Vaccine effectiveness vs efficacy: how Australia measures whether a vaccine actually works

You will see two numbers quoted about a vaccine, and they are not the same thing. Efficacy is the percentage reduction in disease measured in a randomised controlled trial, under tightly controlled conditions. Effectiveness is the percentage reduction measured in the real world, in actual community use, with everything that real life brings to bear: imperfect storage, missed doses, mismatched strains, variable timing, immunocompromise, co-administered medications, age extremes. Both numbers are useful, but it is effectiveness that tells you what to expect this season.

Why the two numbers diverge

A vaccine trial recruits a defined population, often healthy adults, randomises them to vaccine or placebo, controls cold-chain meticulously, and measures specific lab-confirmed outcomes. The headline efficacy figure is typically the relative reduction in those outcomes. When that vaccine then rolls out to a community of millions, results look different. Older adults respond less well, immunocompromised people respond less well, the strain mix in the community may not match the trial, doses occasionally get warm in transit, and people sometimes turn up unvaccinated when records say otherwise. Effectiveness is what you actually get.

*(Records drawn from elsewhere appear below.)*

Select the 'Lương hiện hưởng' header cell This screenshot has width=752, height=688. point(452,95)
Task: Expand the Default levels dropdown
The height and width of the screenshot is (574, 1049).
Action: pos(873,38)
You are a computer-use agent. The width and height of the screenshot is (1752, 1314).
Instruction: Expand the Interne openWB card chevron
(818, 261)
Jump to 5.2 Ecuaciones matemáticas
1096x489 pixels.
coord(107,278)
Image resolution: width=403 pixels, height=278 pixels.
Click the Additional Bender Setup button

How Australia measures effectiveness

Test-negative case-control studies

The workhorse of influenza vaccine effectiveness research. People presenting to sentinel GP networks or hospitals with an influenza-like illness are tested for influenza. Those who test positive are cases; those who test negative are controls. Researchers then compare vaccination rates between the two groups. Because both groups self-selected to seek care, the design controls for healthcare-seeking behaviour, a major source of confounding in observational studies. The Australian Sentinel Practices Research Network (ASPREN) and FluCAN publish season-by-season estimates using this design.

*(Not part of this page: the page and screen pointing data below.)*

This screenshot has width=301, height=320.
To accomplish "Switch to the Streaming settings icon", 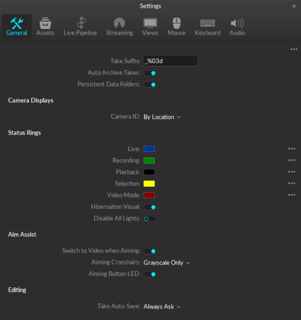I will point(119,23).
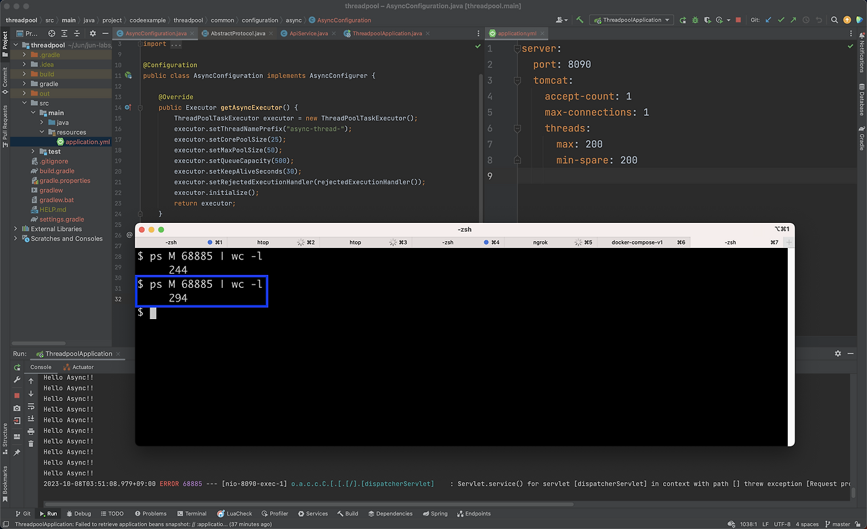Expand the External Libraries tree node
Viewport: 867px width, 529px height.
pos(16,229)
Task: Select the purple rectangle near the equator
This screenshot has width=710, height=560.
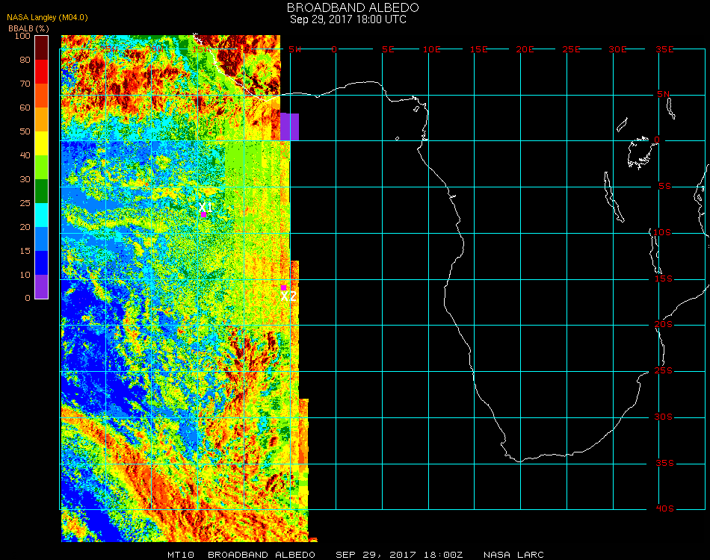Action: coord(289,126)

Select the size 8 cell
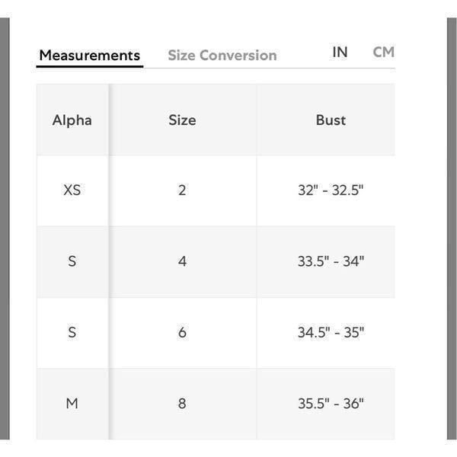pyautogui.click(x=183, y=404)
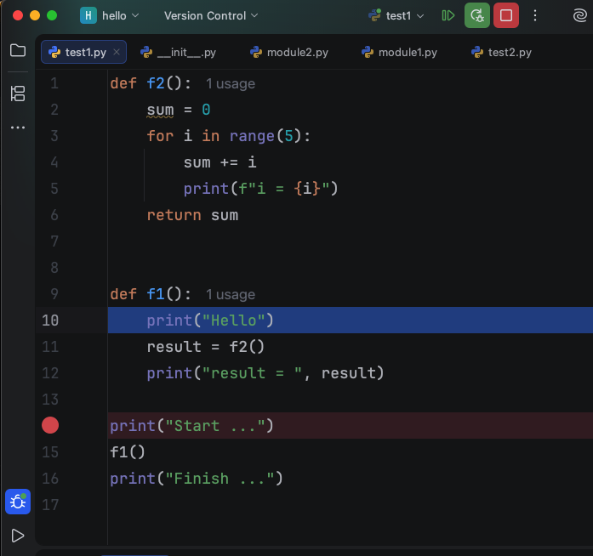Open the Project tool window folder icon
Screen dimensions: 593x556
18,50
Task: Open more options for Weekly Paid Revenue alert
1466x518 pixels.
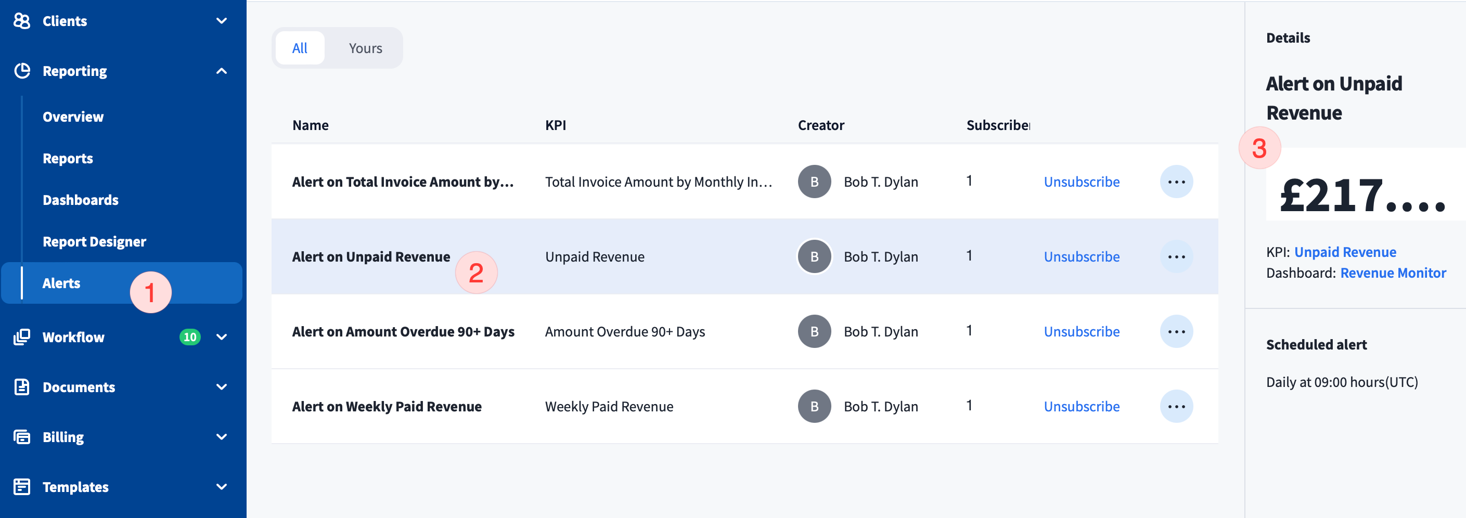Action: click(x=1176, y=406)
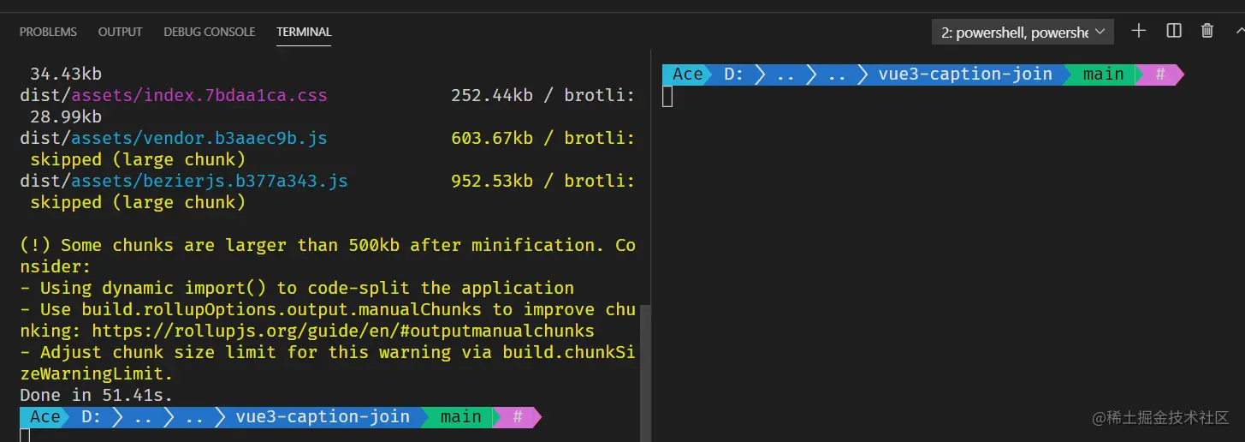Open the OUTPUT tab

click(120, 32)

Surveillance-based screening method

Used when test results are not centralised. Population vaccination coverage is compared to the proportion of disease cases who were vaccinated. If the vaccine works, vaccinated people will be under-represented among cases. The screening method is cheaper and faster than test-negative studies but more vulnerable to confounding.

Linked-data cohort studies

Australia’s linked health data, AIR plus Medicare plus hospital admissions plus death records, allows researchers to track vaccinated and unvaccinated cohorts over time. NCIRS uses linked data to evaluate effectiveness against severe outcomes like hospitalisation, where laboratory testing of every case is not feasible.

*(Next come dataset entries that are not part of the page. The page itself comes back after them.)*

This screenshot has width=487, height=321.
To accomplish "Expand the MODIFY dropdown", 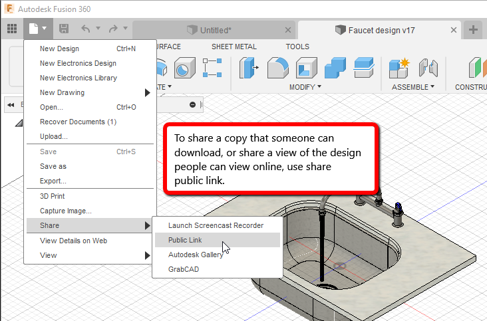I will (305, 87).
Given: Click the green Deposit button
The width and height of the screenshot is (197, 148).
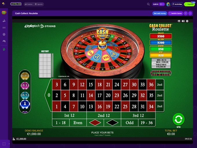Looking at the screenshot, I should [189, 4].
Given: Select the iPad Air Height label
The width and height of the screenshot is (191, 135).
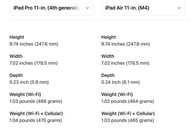Looking at the screenshot, I should tap(109, 37).
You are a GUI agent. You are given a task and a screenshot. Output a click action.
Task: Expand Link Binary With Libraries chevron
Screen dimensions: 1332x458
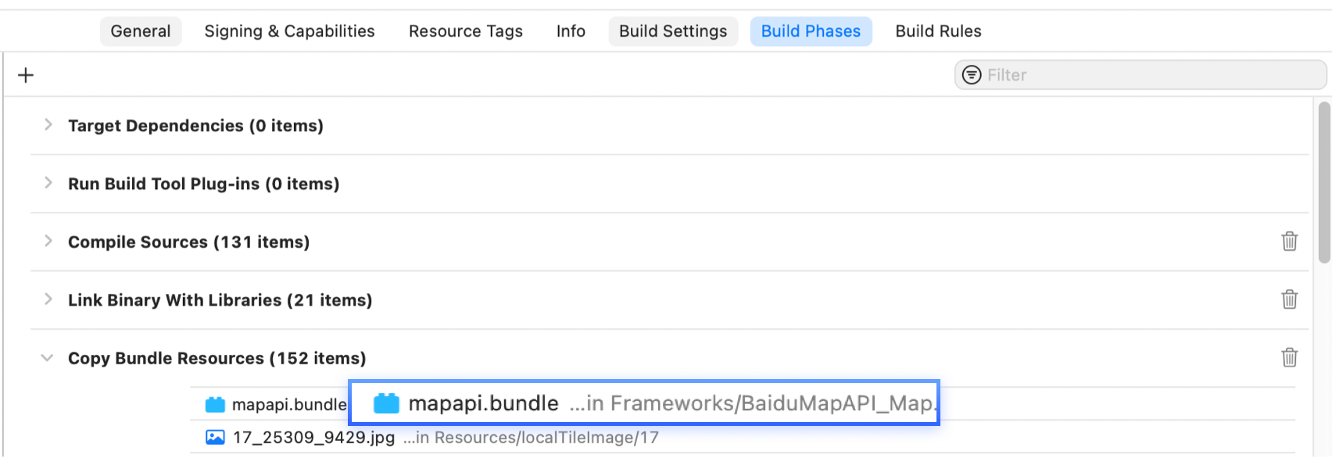pos(48,299)
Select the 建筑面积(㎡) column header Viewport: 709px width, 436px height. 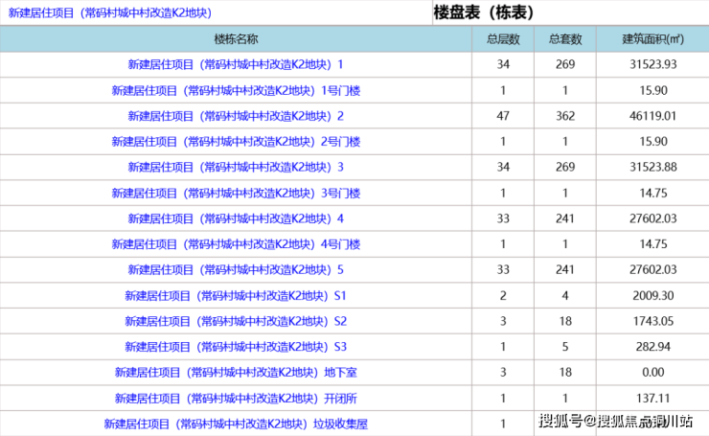coord(651,39)
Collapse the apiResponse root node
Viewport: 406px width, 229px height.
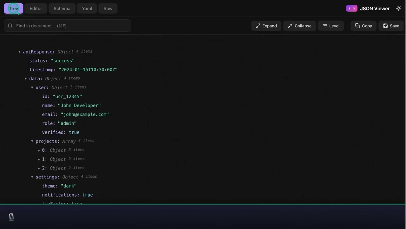coord(19,52)
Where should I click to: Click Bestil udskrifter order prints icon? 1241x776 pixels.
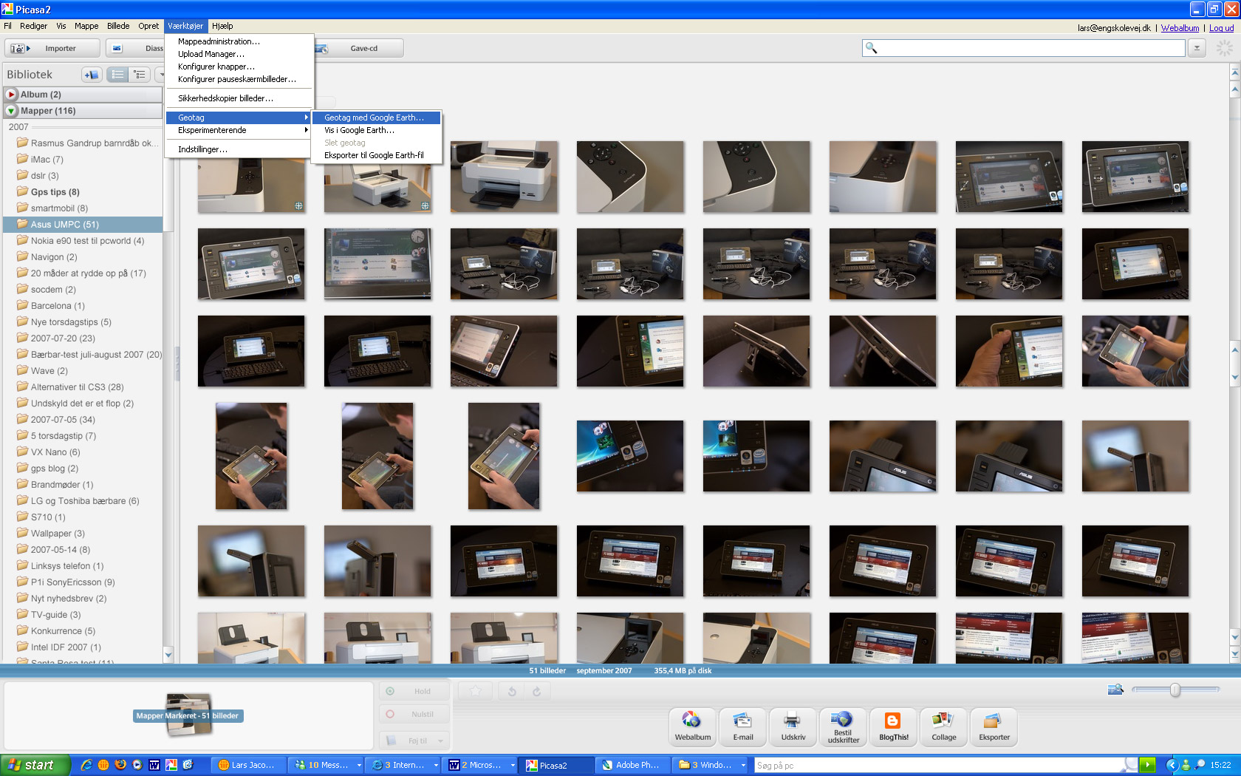[x=843, y=726]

How to read an effectiveness number

• Outcome. Effectiveness against lab-confirmed disease is always higher than effectiveness against severe disease, which is higher than against hospitalisation, which is higher than against death. 40% effectiveness against medically attended influenza can correspond to 80% effectiveness against influenza-related ICU admission.
• Population. Effectiveness in children is usually higher than in older adults whose immune systems respond less briskly. Effectiveness in the immunocompromised is lower again. Headline numbers usually average across populations.
• Confidence interval. An estimate of 50% with a 95% CI of 35–65% is far more useful than a point estimate alone. A wide CI (5–80%) means we cannot say with confidence what the true effectiveness is.

Why influenza estimates vary year to year

Influenza is the canonical worked example. Effectiveness against medically attended influenza in working-age adults has ranged from around 10% in poorly matched seasons to over 60% in well-matched ones. The single biggest driver is the strain mix: WHO predicts which strains will circulate in the Southern Hemisphere based on Northern Hemisphere data, and the prediction is sometimes wrong. A secondary driver is antigenic drift, the virus mutating between when manufacturers freeze the formulation and when the season peaks.

What good effectiveness looks like

• Measles (two-dose MMR), around 99% lifetime effectiveness against measles disease.
• HPV (one dose, adolescent), over 90% against persistent infection with covered HPV types over a decade-plus.
• Pneumococcal conjugate, around 70–80% against invasive pneumococcal disease caused by covered serotypes.
• Annual influenza, 40–60% in well-matched seasons against medically attended disease.
• Influenza in older adults, often closer to 30%, which is why enhanced formulations are NIP-funded for 65+.

What this means for you

A vaccine with 40% effectiveness against symptomatic disease still prevents tens of thousands of cases when given at scale, that is the population-level reason vaccination programs are cost-effective even when effectiveness against individual symptomatic disease is moderate. Effectiveness against severe outcomes is almost always substantially higher than against any symptoms at all.